Northern Ireland news

Politicians unite to back Muckamore families' call for public inquiry into abuse scandal - as former First Minister insists it's in 'public interest'

DUP leader Arlene Foster has backed calls for a public inquiry into the Muckamore hospital abuse scandal
Seanín Graham

FORMER First Minister Arlene Foster has intervened in the Muckamore Abbey Hospital abuse scandal by writing to the top civil servant at the Department of Health about the need to "prioritise" a public inquiry.

The DUP leader's correspondence, seen by The Irish News, states that such an inquiry into "systemic failures" at the Co Antrim facility "is in the public interest" and urges Permanent Secretary Richard Pengelly to act.

The letter, dated July 1, is one of six sent by Northern Ireland's main political parties to Mr Pengelly over the past month, in which they back calls made by a pressure group - made up of families whose loved ones are Muckamore patients - for the establishment of a fully independent inquiry into abuse allegations.

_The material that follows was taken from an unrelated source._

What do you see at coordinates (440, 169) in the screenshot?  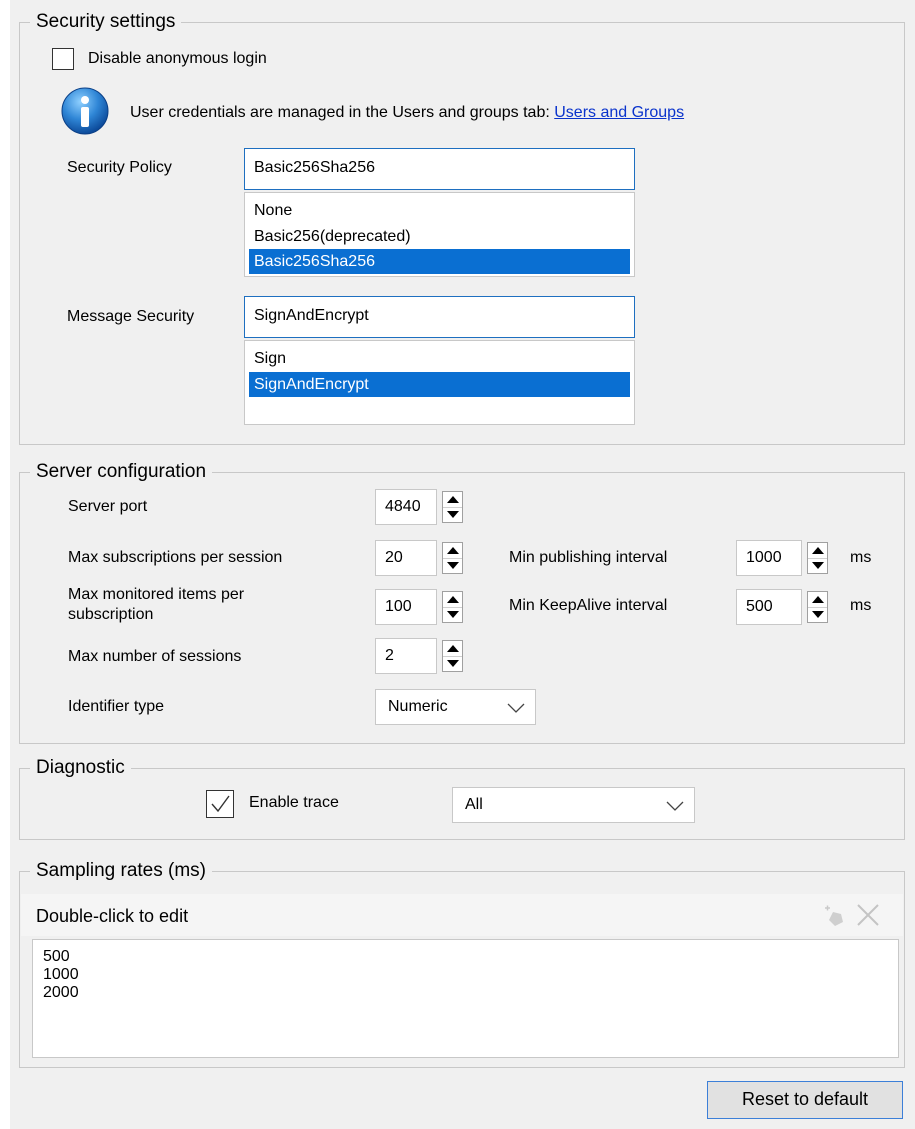 I see `security-policy-field: Basic256Sha256` at bounding box center [440, 169].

Three months ago, there was an outcry after the department's legal team said it did not believe "it is in the public interest" to order a public inquiry "at this time".

However, Ms Foster writes: "You will be aware of the families' quest for public inquiry and I wished to place on record my view that such an inquiry is in the public interest.

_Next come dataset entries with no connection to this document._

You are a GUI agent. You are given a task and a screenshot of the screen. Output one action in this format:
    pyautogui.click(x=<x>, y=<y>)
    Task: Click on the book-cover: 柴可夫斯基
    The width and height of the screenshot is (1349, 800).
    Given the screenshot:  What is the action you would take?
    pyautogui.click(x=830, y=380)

"I am concerned that any delay will frustrate answers and appropriate learning from what, on the face of it, appears to be systemic failures. Supporting the Action For Muckamore group and their injured relatives, I would be grateful if you could give their request appropriate prioritisation."

The hospital is currently at the centre of the biggest criminal adult safeguarding investigation of its kind in Northern Ireland, with a specialist team of PSNI detectives probing 300 reports of ill-treatment of vulnerable adults with severe learning disabilities.

To date, a total of 19 staff - mainly nurses - have been suspended after physical and emotional abuse of patients was reportedly captured on CCTV cameras over a six-month period in 2017.

Mr Pengelly has repeatedly said he does not have the legal powers to order a public inquiry and referred it back to Secretary of State Karen Bradley.

However, solicitor Claire McKeegan, who made a formal written request to the department for an inquiry earlier this year on behalf of the Muckamore families, said she believes the onus is on Mr Pengelly to act, stating that it is " is not just a requirement of the overwhelming public concern relating to this case, it is a requirement of the Human Rights Act 1998."

Ms McKeegan said she believed the letters issued by the political parties, including Sinn Féin, SDLP, Ulster Unionists, Alliance and Green Party, to the department's permanent secretary were "extremely significant".

"The view from the department that a public inquiry is not in the public interest at this time doesn't reconcile with the political parties who are elected and accountable to the electorate," Ms McKeegan of Phoenix Law said.

"The permanent secretary should urgently review this decision in light of the recent correspondence."

Ms McKeegan said she has been instructed by the families to review judicial review proceedings in the event of the department "withholding an inquiry".

Dundonald man Glynn Brown, who heads up the Action For Muckamore group and whose son was allegedly assaulted as a Muckamore patient, last night said he was "pleased" by the cross-party support.

"Ordering this public inquiry is a legal necessity to protect the most vulnerable people in our society and to identify the systemic failings so that important lessons are learned - from the top down," he said.